HW5: Kernels for Regression, SVMs, and PCA


Last modified: 2020-12-01 09:40

Status: RELEASED.

Due date: Wed. Dec. 2 at 11:59PM AoE (Anywhere on Earth) (Thu 12/3 at 07:59am in Boston)

Updates

Overview

In this HW, you'll complete the following:

Part I: Concept Questions (25% of your grade)

  • Problem 0 has conceptual questions about SVMs
  • Problem 1 has conceptual questions about PCA

Part II: Case Study on Kernel Methods for Temperature Forecasting

  • Problem 2 has coding tasks (25% of your grade)
    • You'll edit starter code in .py files.
  • Problems 3-6 are analysis and implementation tasks (50% of your grade)

    • You'll implement tasks in a Jupyter notebook and produce plots and tables for a report

Turn-in links:

Files to Turn In:

PDF report:

  • Prepare a short PDF report (no more than 5 pages).
  • This document will be manually graded.
  • Can use your favorite report writing tool (Word or G Docs or LaTeX or ....)
  • Should be human-readable. Do not include code. Do NOT just export a jupyter notebook to PDF.
  • Should have each subproblem marked via the in-browser Gradescope annotation tool)

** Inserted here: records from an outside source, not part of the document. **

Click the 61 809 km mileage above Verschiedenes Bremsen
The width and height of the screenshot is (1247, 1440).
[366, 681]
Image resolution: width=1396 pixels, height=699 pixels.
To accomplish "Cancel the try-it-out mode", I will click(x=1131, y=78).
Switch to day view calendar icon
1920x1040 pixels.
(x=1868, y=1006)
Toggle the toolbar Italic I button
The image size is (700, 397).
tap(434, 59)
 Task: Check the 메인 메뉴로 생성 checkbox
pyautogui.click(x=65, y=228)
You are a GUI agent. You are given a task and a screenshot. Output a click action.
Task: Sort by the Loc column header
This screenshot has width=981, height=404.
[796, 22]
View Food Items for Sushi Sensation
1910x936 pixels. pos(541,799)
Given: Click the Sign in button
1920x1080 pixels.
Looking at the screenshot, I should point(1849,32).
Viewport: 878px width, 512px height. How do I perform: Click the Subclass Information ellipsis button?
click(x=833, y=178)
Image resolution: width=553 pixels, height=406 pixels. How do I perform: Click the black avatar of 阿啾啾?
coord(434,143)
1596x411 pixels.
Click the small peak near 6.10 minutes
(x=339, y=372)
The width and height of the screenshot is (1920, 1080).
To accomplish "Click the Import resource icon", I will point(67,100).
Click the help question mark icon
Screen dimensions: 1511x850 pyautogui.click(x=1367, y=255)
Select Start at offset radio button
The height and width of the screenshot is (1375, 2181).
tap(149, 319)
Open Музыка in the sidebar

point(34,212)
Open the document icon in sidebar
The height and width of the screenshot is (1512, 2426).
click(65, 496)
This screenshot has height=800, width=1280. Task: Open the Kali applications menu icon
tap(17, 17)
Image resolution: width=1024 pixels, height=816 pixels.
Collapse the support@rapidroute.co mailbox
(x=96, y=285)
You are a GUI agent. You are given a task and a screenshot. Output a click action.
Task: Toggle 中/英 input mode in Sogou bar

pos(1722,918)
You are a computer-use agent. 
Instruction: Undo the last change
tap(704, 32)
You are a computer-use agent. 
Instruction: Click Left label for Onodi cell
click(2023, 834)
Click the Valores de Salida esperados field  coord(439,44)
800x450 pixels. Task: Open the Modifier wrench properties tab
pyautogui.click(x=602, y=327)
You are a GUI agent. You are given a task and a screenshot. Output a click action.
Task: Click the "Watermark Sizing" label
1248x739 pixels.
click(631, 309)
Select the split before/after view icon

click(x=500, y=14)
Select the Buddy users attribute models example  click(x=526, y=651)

ZIP file of source code should contain:

  • linear_kernel.py (will be autograded)
  • sqexp_kernel.py (will be autograded)
  • periodic_kernel.py (will be autograded)
  • hw5.ipynb (just for completeness, will not be autograded but will be manually assessed if necessary.)

Evaluation Rubric:

See the PDF submission portal on Gradescope for the point values of each problem. Generally, tasks with more coding/effort will earn more potential points.

Jump to: Background   Problem 0   Problem 1   Dataset   Starter Code   Problem 2   Problem 3   Problem 4   Problem 5   Problem 6

Background

To complete this HW, you'll need some knowledge from the following sessions of class:

  • SVMs (day18)
  • Kernel Methods (day19 and day20)
  • PCA (day22)

Below, we have specified relevant kernel functions for feature vectors \(x \in \mathbb{R}^F\) of size \(F\).

Linear kernel or (dot product kernel)

This is the simplest kernel: just the dot product (aka inner product) of the two original feature vectors:

$$ k(x, z) = \sum_{f=1}^F x_f z_f = x^T z $$

This kernel has no hyperparameters.

Squared-exponential kernel

This kernel signals its "similarity" by the squared distance between two feature vectors of size \(F\).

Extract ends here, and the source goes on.